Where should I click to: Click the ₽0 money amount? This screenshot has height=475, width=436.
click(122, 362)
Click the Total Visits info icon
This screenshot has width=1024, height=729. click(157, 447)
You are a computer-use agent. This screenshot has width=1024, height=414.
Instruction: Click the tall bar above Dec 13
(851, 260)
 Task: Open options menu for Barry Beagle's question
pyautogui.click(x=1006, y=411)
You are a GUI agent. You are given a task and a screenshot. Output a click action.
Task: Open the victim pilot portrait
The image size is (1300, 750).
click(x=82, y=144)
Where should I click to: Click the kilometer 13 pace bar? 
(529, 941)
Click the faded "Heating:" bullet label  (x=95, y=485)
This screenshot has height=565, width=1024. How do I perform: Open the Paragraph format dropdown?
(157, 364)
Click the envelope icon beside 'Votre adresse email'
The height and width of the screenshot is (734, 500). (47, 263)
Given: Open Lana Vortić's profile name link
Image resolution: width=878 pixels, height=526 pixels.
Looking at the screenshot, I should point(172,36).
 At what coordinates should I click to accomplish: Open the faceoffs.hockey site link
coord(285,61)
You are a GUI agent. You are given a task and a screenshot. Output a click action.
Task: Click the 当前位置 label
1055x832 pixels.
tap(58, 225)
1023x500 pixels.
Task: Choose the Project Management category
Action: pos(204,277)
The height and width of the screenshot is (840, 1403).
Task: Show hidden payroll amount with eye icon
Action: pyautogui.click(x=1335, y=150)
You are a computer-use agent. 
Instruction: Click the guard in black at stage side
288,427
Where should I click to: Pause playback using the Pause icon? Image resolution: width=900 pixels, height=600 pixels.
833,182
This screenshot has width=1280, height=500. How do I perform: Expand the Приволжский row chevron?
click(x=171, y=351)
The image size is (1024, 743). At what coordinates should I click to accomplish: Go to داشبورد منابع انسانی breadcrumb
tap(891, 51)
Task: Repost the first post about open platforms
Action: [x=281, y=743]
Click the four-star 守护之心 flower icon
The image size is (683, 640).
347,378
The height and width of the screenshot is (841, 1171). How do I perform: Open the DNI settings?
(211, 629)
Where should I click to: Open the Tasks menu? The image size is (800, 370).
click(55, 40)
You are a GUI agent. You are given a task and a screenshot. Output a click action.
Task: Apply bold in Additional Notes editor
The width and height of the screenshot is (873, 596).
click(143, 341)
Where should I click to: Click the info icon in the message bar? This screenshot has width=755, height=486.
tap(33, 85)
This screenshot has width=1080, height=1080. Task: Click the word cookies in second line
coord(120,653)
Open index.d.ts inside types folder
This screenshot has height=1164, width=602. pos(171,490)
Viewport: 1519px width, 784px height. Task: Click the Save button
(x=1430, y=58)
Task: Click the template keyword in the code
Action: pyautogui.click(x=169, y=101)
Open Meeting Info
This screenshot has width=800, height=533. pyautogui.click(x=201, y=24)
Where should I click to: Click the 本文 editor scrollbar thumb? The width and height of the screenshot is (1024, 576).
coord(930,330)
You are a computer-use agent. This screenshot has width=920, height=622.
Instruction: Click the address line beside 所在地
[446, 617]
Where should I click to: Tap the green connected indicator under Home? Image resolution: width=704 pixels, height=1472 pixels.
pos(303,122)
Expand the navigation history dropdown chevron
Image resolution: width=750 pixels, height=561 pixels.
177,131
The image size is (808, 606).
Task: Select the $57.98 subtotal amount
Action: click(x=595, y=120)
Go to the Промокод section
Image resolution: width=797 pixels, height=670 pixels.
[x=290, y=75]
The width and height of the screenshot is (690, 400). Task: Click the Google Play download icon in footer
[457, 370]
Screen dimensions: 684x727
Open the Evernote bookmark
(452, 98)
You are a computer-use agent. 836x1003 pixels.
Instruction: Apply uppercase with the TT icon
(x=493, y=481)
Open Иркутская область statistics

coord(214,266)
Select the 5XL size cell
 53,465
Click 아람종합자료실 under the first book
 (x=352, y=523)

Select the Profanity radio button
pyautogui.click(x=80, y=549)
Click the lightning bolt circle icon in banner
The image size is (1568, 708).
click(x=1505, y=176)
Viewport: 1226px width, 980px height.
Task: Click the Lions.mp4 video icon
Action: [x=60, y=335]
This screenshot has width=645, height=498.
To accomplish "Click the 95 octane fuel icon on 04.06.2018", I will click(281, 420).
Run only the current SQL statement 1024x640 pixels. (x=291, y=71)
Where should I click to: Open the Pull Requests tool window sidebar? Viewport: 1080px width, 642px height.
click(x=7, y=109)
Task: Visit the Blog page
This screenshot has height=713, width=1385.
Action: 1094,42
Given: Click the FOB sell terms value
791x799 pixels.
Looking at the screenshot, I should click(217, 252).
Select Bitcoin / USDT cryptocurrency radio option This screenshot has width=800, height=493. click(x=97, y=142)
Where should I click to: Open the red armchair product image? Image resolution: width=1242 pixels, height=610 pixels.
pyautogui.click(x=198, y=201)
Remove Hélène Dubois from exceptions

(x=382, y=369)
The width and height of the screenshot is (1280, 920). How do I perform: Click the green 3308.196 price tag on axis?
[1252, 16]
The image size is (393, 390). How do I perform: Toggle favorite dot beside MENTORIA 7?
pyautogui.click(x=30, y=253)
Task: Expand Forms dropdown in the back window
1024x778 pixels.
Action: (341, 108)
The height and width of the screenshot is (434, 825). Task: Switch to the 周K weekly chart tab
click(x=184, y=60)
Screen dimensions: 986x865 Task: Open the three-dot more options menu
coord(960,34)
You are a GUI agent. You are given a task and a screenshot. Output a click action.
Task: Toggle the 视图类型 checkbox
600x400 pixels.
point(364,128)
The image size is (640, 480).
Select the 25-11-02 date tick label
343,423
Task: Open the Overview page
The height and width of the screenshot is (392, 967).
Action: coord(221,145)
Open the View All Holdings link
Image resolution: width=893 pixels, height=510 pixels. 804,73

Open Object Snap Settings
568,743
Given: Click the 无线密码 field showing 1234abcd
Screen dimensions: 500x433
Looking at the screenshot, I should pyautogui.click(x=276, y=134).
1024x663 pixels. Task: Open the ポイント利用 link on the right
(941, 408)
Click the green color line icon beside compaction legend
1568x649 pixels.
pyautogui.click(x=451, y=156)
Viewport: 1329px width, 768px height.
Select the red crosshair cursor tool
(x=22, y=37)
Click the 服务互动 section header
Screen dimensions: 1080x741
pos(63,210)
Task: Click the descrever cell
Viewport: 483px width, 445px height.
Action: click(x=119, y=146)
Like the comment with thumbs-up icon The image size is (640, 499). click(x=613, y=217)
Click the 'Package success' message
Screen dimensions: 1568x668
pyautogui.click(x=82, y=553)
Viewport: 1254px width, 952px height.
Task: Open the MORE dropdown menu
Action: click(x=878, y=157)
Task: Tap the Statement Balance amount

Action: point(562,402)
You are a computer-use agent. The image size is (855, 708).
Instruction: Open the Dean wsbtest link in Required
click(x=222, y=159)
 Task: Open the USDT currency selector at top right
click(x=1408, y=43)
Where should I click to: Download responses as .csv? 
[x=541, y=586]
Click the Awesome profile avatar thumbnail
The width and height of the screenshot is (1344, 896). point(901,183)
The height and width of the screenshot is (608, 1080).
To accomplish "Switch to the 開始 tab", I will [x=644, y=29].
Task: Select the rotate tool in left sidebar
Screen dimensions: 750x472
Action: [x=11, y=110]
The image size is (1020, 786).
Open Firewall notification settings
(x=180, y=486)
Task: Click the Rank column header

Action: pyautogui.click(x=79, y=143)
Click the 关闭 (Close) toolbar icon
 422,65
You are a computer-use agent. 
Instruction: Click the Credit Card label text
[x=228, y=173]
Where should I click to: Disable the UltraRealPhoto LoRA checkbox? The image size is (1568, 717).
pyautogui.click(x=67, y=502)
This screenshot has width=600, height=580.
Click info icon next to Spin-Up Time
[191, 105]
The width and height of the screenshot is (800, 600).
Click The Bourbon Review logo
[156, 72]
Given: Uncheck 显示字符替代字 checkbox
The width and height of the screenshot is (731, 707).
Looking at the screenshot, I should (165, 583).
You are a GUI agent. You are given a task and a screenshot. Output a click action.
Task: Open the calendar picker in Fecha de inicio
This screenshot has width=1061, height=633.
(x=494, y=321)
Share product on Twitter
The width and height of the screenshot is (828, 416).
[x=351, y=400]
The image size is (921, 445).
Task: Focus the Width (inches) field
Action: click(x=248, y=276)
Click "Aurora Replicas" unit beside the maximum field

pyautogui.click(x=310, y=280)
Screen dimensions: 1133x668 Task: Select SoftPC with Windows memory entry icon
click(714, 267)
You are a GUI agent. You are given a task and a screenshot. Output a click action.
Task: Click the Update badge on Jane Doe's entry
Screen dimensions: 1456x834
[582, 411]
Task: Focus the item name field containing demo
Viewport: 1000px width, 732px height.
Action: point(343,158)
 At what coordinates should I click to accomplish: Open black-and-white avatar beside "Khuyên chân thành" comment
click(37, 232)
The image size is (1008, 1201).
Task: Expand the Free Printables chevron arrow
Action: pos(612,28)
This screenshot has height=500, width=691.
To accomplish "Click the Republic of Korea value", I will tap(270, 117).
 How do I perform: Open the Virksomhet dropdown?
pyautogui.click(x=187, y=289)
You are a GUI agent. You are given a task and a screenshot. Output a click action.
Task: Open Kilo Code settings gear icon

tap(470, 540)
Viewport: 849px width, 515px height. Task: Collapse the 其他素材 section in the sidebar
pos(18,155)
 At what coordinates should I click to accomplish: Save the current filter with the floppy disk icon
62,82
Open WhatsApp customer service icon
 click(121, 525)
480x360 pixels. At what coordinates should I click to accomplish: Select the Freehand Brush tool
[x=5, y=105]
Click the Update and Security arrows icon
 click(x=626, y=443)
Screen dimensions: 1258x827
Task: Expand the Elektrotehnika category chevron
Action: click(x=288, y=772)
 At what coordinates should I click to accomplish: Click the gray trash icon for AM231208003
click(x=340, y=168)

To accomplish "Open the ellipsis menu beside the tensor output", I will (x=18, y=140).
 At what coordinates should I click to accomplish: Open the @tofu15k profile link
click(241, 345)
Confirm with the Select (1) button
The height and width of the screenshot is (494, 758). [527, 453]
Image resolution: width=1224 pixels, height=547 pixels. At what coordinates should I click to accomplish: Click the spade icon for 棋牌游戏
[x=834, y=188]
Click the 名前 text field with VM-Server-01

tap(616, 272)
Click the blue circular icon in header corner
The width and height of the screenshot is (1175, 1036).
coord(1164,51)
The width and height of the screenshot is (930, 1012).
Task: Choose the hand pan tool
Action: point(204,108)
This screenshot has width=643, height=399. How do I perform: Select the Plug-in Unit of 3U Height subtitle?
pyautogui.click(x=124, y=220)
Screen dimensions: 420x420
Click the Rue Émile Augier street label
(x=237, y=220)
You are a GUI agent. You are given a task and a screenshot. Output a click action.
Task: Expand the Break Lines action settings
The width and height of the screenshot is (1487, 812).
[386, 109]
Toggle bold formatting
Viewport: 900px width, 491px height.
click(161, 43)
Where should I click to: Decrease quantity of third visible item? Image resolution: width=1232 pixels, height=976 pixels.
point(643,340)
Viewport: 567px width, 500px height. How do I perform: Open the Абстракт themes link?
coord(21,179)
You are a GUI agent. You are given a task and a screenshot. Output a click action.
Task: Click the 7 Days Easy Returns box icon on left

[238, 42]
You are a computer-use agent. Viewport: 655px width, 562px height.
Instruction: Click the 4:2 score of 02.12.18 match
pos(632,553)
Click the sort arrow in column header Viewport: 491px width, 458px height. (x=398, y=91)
⁂
Search the listing for the word "page", and copy every line in which it is found.

> ANSWER SPACE:
Task: Visit the Blog page
Task: Open the Overview page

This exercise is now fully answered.